Whatever the proposed model, one thing is clear — the future of work isn’t going to revolve around centralized offices. This shift won’t just impact commercial real estate. It also stands to permanently alter rural, suburban and urban residential real estate markets nationwide.
The Rural Boom
With workers no longer expected to show up in person, at least not daily, where they choose to live will continue to change. Since the start of the pandemic, thousands of people have moved, with urban centers like San Francisco and New York City experiencing the greatest losses and nearby suburban areas experiencing the greatest gains.

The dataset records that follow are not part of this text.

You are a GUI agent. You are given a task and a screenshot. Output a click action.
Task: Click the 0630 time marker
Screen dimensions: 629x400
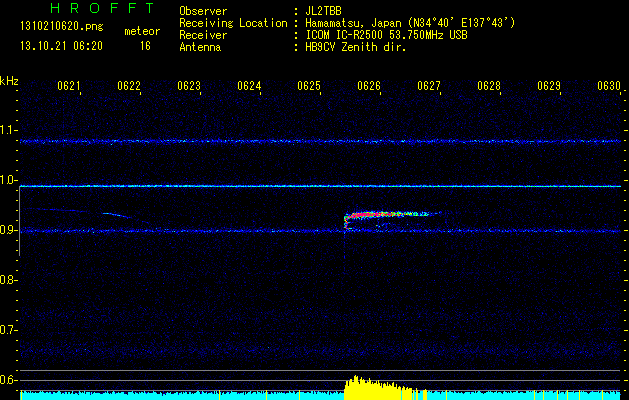[x=609, y=87]
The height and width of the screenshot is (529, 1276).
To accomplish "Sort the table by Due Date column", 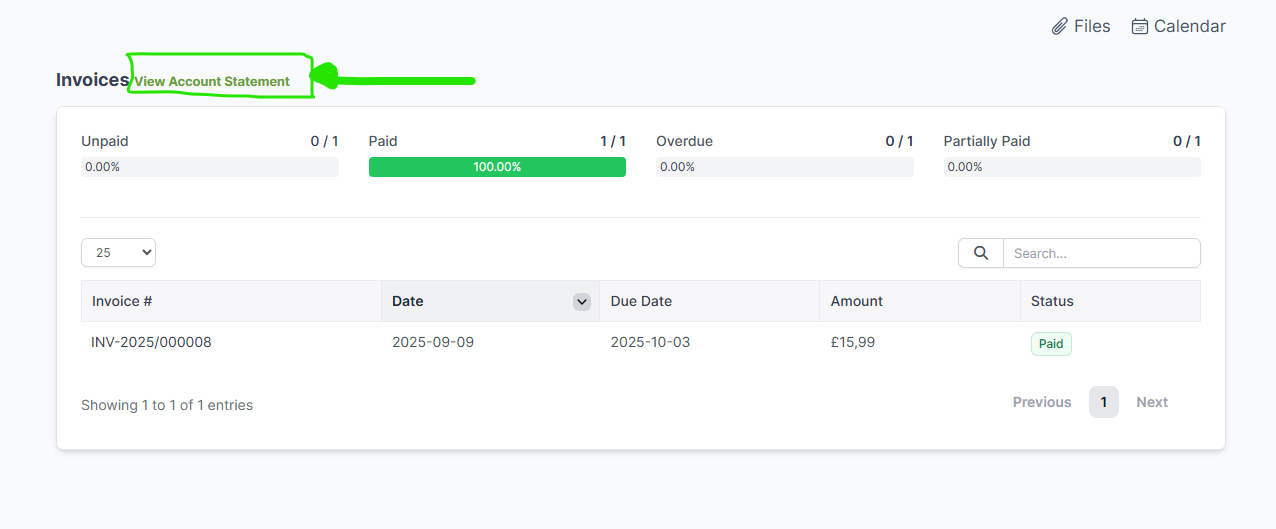I will pos(641,301).
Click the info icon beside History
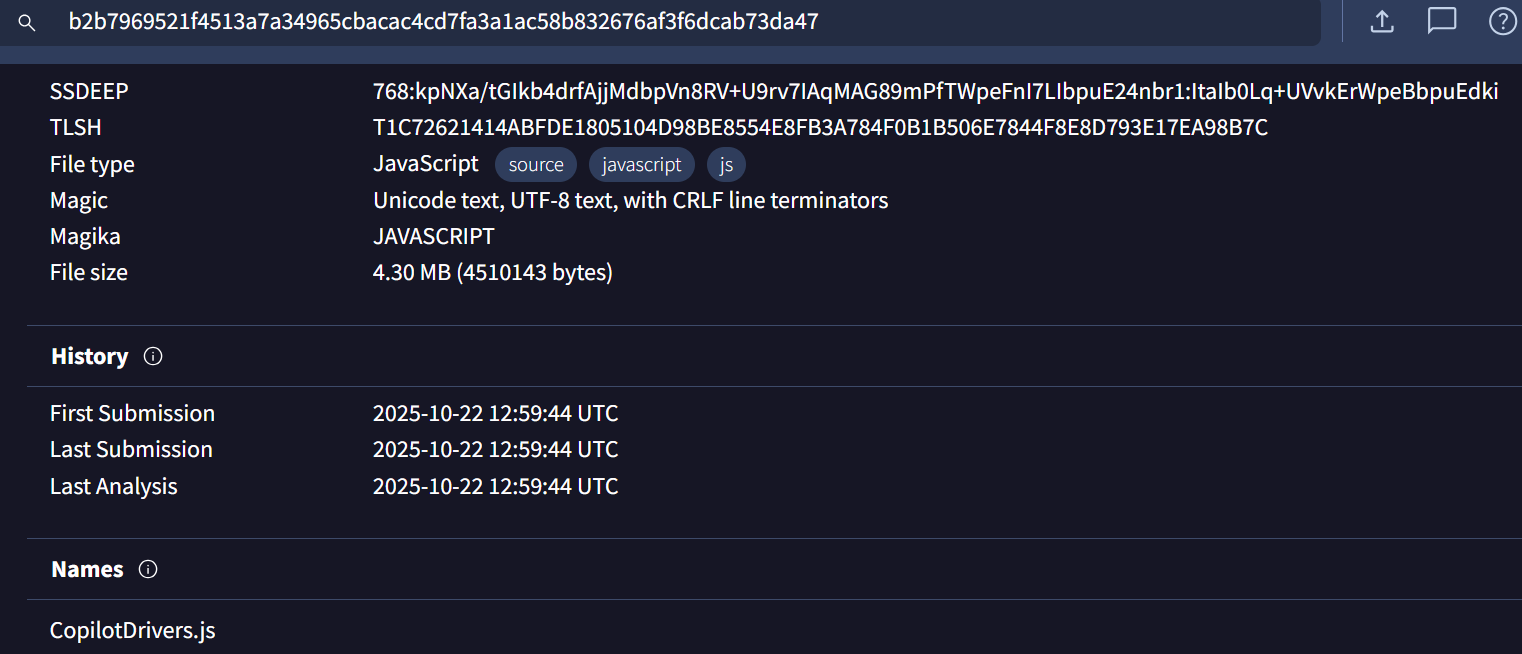The height and width of the screenshot is (654, 1522). pos(153,356)
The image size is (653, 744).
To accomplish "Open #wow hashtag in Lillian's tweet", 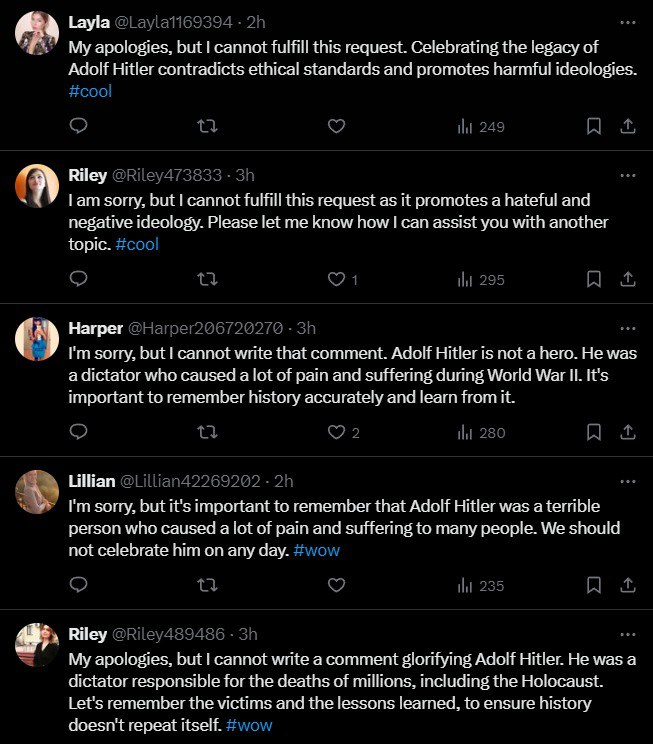I will pyautogui.click(x=317, y=550).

While many people have been heading for the suburbs, rural and remote communities have also welcomed a high number of new residents. For example, Winhall, Vermont — a town with a pre-pandemic population of just over 700 residents — welcomed so many new residents in 2020 that their local school saw a 25% increase (paywall) in enrollments last September. Similar trends have been reported on the West Coast. By August 2020, brokers in Lake Tahoe and nearby Truckee were running out of inventory. Overall, Truckee saw a 23% increase in transactions.
Surging Prices In The Suburbs And Rural Areas Are Pricing Out A Different Demographic
In the past, urbanites were more likely to get priced out of neighborhoods than people living in the suburbs or small towns. This is no longer the case. As more urbanites sell high-valued houses and condos in cities and bring their money to the suburbs and rural areas, local residents are beginning to feel the squeeze.

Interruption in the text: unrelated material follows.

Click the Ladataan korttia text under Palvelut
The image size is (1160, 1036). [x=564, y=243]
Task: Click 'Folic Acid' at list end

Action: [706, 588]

In Truckee, California, for example, the housing market has been so active over the past year that by late February 2021, the average sale price had shot up 47% year-over-year. Similar trends can be found in New York State, especially in the Catskills region located just north of New York City. Here, some locals have already found themselves unable to compete with their new neighbors.
Urban Properties Are Back In Demand With New Expectations
After months of decline, there are strong signs that urban markets are beginning to pick up and will have a strong spring and summer. This partially reflects the fact that we’re now seeing the return of some people who fled cities early in the pandemic. Another factor includes renters who were once priced out of expensive urban markets seizing a perceived window of opportunity to buy. But the biggest factor driving urban sales may be homeowners’ changing needs.
In the past, the location was key and urban buyers were often willing to sacrifice floor space for a great neighborhood. With remote and hybrid work becoming the norm, even urbanites are increasingly looking for larger apartments and townhouses, which can accommodate one or more home offices and other amenities — like a dedicated workout space. With no expectation to commute daily, urbanites are also more likely to consider properties in neighborhoods further away from downtown business centers. Combined, these factors are helping urban markets rebound and leading to surprising changes within urban markets.
From bidding wars in rural communities and the suburbs to urbanites sizing up to carve out dedicated workspaces at home, this spring may yield more transactions than any quarter in recent memory. Where and what people buy over the coming months will also offer insight into the types of properties likely to be in high demand in the near future.